Tunggu……, ucap Raden Said ketika melihat orang tua itu hendak melangkahkan kakinya lagi.
Sudilah kiranya tuan menerima saya sebagai murid…..pintanya.
Menjadi muridku? Tanya orang tua itu sembari menoleh. Mau belajar apa?
Apa saja, asal tuan manerima saya sebagai murid….
Berat, berat sekali anak muda, bersediakah engkau menerima syarat-syaratnya?
Saya bersedia….
Lelaki
itu kemudian menancapkan tongkatnya ditepi sungai. Raden Said
diperintah menunggui tongkat itu. Tak boleh beranjak dari tempat itu
sebelum orang tua itu kembali menemuinya.

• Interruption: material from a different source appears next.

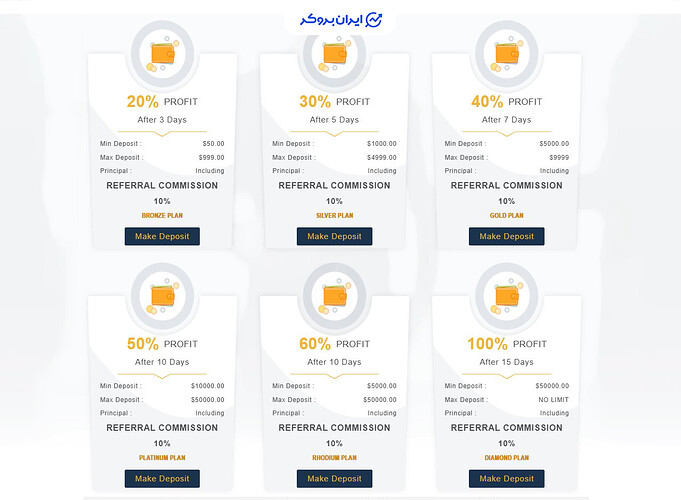Make Deposit for the Bronze Plan

click(x=162, y=236)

Raden Said bersedia menerima syarat ujian itu.
Selanjutnya
lelaki itu menyeberangi sungai. Sepasang mata Raden Said terbelalak
heran, lelaki itu berjalan diatas air bagaikan berjalan di daratan saja.
Kakinya tidak basah terkena air, ia semakin yakin calon gurunya itu
adalah seorang lelaki berilmu tinggi, waskita dan mungkin saja golongan
para wali.
Setelah
lelaki tuan itu hilang dari pandangan Raden Said, pemuda ini duduk
bersila dia teringat suatu kisah ajaib yang dibacanya didalam Al-Qur’an
yaitu kisah Ashabul Kahfi, maka ia segera berdoa kepada Tuhan supaya
ditidurkan seperti para pemuda di goa kahfi ratusan tahun yang silam.
Doanya
dikabulkan. Raden Said tertidur dalam semedinya selama tiga tahun. Akar
dan rerumputan telah merambati tubuhnya dan hampir menutupi sebagian
besar anggota tubuhnya.
Setelah
tiga tahun lelaki berjubah putih itu datang menemui Raden Said. Tapi
Raden Said tak bisa dibangunkan. Barulah setelah mengumandangkan adzan
pemuda itu membuka sepasang matanya.
Tubuh
Raden Said dibersihkan, diberi pakaian baru yang bersih. Kemudian
dibawa ke tuban mengapa dibawa ke tuban? Karena lelaki berjubah putih
itu adalah sunan Bonang. Raden Said kemudian diberi pelajaran agama
sesuai dengan tingkatannya yaitu tingkat para waliyullah. Dikemudian
hari Raden Said terkenal dengan sebutan Sunan Kalijaga.
Kalijaga
artinya orang yang menjaga sungai, karena dia pernah bertapa ditepi
sungai. Ada yang mengartikan Sunan Kalijaga adalah penjaga aliran
kepercayaan yang hidup pada masa itu. Dijaga maksudnya supaya tidak
membahayakan umat, melainkan diarahkan kepada ajaran Islam yang benar.
Ada
juga yang mengartikan legenda pertemuan Raden Said dengan Sunan Bonang
hanya sekedar simbol saja. Kemanapun Sunan Bonang pergi selalu membawa
tongkat atau pegangan hidup., itu artinya Sunan Bonang selalu membawa
agama, membawa iman sebagai petunjuk jalan kehidupan.
Raden
Said kemudian disuruh menunggui tongkat atau agama di tepi sungai. Itu
artinya Raden Said diperintah untuk terjun kedalam kancah masyarakat
jawa yang banyak mempunyai aliran kepercayaan dan masih berpegang pada
agama lama yaitu Hindu dan Budha.
Sunan
Bonang mampu berjalan diatas air sungai tanpa amblas ke dalam sungai.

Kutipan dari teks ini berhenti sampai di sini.